Antitumor effect of a liposome-encapsulated β1,4-galactosyltransferase inhibitor.

Cai G, Wang K, Qu N, Qiu P, Vlahakis JZ, Szarek WA, Lee RJ, Gao Y
Int J Pharm 552 388-393 12/01/2018


Galactosyltransferases are a family of enzymes responsible for the synthesis of glycan chains which are involved in cell proliferation, adhesion and apoptosis. A recently synthesized galactosyltransferase inhibitor, 2-naphthyl 2-butanamido-2-deoxy-1-thio-β-D-glucopyranoside (612), has been found to selectively inhibit β1,4-galactosyltransferase over β1,3-galactosyltransferase and, therefore, has potential to suppress the synthesis of cancer associated epitopes.

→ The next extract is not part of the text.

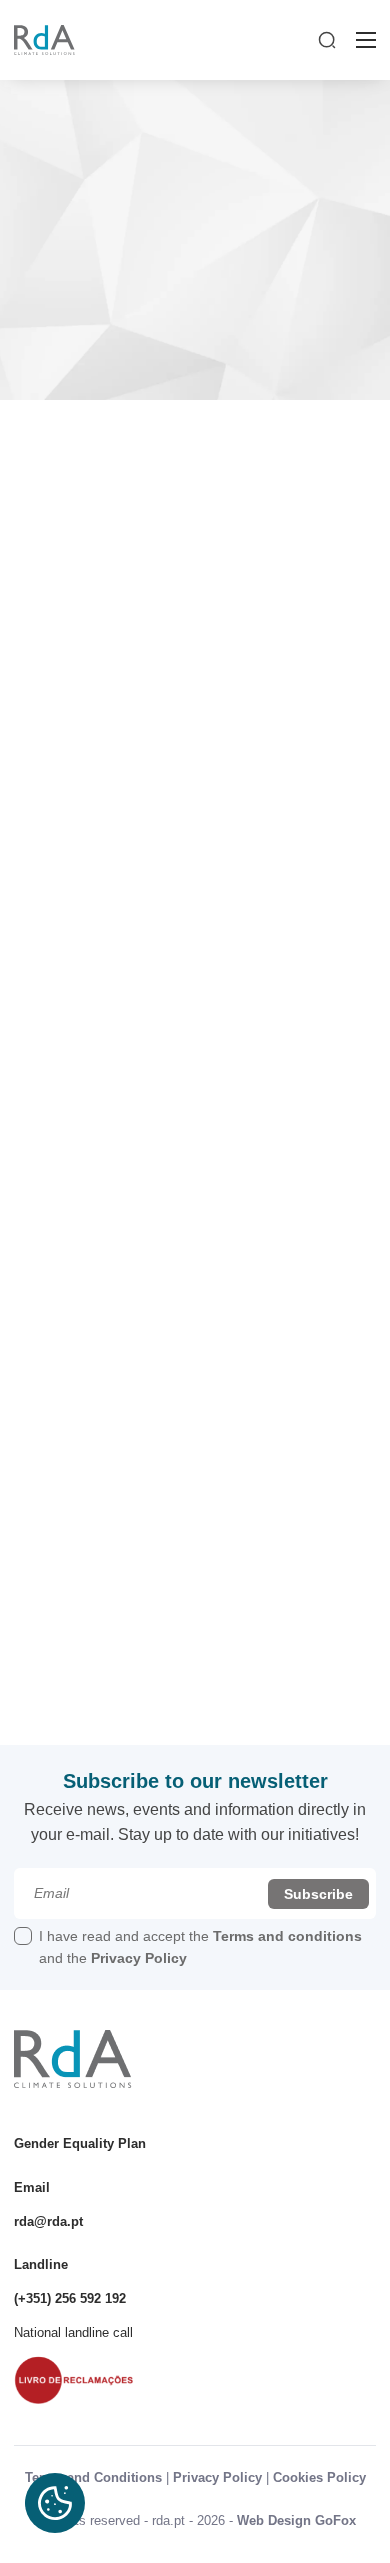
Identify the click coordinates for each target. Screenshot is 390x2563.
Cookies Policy (319, 2477)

However, the application of this inhibitory activity in biological systems remains unknown. In this study, 612 was introduced into a cationic liposome (LP) delivery system, and the anti-proliferative effects of both free and the LP-incorporated 612 (612-LP) were investigated in A549 lung cancer cells, which actively express anionic sialic acid moieties on the surfaces of cells. The anti-proliferative effects were evaluated via MTT assays. The results revealed that free 612 and empty LP impose neither anti-proliferative nor apoptotic effects on cancer cells at low doses, whereas the 612-LP system inhibited cancer cell growth at a concentration as low as 0.1 μg/mL after 3 days of incubation, suggesting that this formulation enabled efficient delivery of 612 into cells and promoted the anti-proliferative activity of 612 against cancer cells. Therefore, this highly specific inhibitor 612 has the potential for development as an effective anti-cancer agent and merits further investigation.